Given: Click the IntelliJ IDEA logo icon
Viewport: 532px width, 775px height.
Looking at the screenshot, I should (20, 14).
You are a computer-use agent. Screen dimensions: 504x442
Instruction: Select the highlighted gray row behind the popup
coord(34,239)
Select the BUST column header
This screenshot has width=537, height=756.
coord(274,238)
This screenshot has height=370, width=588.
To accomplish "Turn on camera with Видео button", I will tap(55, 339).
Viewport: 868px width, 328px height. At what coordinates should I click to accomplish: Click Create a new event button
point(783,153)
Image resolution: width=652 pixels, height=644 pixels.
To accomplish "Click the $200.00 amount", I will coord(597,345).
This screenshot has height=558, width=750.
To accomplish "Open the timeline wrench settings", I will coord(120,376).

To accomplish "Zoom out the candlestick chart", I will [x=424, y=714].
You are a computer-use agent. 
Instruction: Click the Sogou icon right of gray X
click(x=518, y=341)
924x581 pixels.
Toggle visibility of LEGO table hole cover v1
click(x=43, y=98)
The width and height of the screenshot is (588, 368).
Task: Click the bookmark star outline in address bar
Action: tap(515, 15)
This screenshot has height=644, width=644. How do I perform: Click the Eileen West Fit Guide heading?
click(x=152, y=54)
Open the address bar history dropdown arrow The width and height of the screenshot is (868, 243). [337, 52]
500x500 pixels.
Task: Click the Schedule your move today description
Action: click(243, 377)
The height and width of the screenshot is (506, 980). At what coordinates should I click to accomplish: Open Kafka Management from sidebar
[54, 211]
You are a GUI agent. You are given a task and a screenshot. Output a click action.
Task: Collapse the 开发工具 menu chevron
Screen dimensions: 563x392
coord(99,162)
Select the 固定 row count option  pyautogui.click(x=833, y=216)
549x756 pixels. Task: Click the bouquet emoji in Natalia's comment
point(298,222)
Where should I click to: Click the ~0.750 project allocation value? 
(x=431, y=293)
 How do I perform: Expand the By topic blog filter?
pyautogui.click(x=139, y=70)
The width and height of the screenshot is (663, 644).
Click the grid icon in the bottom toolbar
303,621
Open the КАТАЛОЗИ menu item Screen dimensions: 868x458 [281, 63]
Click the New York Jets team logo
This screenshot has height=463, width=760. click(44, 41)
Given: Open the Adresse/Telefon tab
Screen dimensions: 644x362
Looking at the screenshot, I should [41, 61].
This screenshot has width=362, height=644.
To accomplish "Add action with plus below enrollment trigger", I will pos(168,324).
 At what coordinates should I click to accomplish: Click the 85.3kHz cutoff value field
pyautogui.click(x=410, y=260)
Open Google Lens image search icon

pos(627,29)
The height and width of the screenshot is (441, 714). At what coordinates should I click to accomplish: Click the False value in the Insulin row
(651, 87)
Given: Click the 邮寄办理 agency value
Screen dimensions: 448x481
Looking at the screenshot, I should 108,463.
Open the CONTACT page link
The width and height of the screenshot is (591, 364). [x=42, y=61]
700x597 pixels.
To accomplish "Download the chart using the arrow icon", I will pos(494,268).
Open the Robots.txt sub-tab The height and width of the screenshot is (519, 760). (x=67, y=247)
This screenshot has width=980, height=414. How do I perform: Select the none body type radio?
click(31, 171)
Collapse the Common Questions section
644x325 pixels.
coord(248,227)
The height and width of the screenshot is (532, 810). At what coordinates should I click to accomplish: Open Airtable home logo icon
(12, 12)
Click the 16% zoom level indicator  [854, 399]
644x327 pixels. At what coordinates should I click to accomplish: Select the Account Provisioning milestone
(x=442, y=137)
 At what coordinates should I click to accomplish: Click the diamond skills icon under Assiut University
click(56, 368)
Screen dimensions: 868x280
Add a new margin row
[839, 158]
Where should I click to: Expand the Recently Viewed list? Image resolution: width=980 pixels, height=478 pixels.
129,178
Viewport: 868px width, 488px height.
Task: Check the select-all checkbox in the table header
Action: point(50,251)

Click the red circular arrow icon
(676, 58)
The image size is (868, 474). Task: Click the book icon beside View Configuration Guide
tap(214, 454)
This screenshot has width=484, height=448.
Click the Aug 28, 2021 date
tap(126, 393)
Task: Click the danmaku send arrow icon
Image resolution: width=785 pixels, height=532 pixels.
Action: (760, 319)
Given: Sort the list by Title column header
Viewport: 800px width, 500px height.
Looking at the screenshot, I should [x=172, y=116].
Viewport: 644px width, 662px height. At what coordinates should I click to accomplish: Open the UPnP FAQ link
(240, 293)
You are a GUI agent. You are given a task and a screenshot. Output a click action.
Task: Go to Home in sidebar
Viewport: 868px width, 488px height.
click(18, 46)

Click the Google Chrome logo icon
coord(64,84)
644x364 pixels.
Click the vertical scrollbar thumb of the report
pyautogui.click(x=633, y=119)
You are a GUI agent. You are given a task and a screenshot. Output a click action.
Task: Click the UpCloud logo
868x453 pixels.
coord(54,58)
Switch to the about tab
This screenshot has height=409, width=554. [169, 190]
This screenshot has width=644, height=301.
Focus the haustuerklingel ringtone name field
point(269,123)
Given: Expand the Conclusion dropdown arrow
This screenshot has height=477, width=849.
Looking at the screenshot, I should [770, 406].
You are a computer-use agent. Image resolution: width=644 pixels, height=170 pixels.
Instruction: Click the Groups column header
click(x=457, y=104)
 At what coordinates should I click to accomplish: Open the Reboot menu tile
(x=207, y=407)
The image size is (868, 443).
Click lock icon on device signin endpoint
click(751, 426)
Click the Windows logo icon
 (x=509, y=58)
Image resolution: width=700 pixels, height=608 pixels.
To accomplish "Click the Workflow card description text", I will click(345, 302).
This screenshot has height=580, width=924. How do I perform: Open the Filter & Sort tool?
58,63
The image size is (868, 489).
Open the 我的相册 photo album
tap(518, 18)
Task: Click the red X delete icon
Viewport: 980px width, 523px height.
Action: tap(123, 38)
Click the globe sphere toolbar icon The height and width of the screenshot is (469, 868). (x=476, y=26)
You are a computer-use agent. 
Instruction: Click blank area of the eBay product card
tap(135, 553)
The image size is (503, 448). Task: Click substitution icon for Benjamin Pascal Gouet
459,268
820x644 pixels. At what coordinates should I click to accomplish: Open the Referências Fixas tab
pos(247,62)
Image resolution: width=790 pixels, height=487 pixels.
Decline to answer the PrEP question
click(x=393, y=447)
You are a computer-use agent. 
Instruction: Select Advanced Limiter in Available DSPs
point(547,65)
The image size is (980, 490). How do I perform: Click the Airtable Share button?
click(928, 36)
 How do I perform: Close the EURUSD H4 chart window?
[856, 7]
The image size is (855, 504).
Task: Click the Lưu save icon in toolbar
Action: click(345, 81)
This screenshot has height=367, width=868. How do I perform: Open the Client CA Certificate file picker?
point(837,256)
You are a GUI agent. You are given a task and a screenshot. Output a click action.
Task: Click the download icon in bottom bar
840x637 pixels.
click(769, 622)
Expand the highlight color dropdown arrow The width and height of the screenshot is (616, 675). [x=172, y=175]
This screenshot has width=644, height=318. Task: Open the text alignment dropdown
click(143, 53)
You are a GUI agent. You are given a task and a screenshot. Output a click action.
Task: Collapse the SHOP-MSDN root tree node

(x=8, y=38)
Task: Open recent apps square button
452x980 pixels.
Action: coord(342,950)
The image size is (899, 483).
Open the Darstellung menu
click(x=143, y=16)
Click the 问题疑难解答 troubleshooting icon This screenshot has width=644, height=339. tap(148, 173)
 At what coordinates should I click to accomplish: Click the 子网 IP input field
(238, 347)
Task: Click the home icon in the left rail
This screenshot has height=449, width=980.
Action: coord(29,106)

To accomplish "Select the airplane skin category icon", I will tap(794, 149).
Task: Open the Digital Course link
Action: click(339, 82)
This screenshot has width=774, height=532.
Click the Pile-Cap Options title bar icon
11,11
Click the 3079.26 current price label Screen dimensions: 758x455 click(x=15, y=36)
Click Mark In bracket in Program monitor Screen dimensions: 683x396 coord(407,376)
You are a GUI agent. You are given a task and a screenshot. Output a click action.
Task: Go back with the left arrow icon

• What the task requires: Could you restate, word for word, the lines above from the one with "Image resolution: width=790" to the one with "Click the 问题疑难解答", both included?

• Answer for this exercise:
Image resolution: width=790 pixels, height=487 pixels.
Decline to answer the PrEP question
click(x=393, y=447)
You are a computer-use agent. 
Instruction: Select Advanced Limiter in Available DSPs
point(547,65)
The image size is (980, 490). How do I perform: Click the Airtable Share button?
click(928, 36)
 How do I perform: Close the EURUSD H4 chart window?
[856, 7]
The image size is (855, 504).
Task: Click the Lưu save icon in toolbar
Action: click(345, 81)
This screenshot has height=367, width=868. How do I perform: Open the Client CA Certificate file picker?
point(837,256)
You are a GUI agent. You are given a task and a screenshot. Output a click action.
Task: Click the download icon in bottom bar
840x637 pixels.
click(769, 622)
Expand the highlight color dropdown arrow The width and height of the screenshot is (616, 675). [x=172, y=175]
This screenshot has width=644, height=318. Task: Open the text alignment dropdown
click(143, 53)
You are a GUI agent. You are given a task and a screenshot. Output a click action.
Task: Collapse the SHOP-MSDN root tree node

(x=8, y=38)
Task: Open recent apps square button
452x980 pixels.
Action: coord(342,950)
The image size is (899, 483).
Open the Darstellung menu
click(x=143, y=16)
Click the 问题疑难解答 troubleshooting icon This screenshot has width=644, height=339. tap(148, 173)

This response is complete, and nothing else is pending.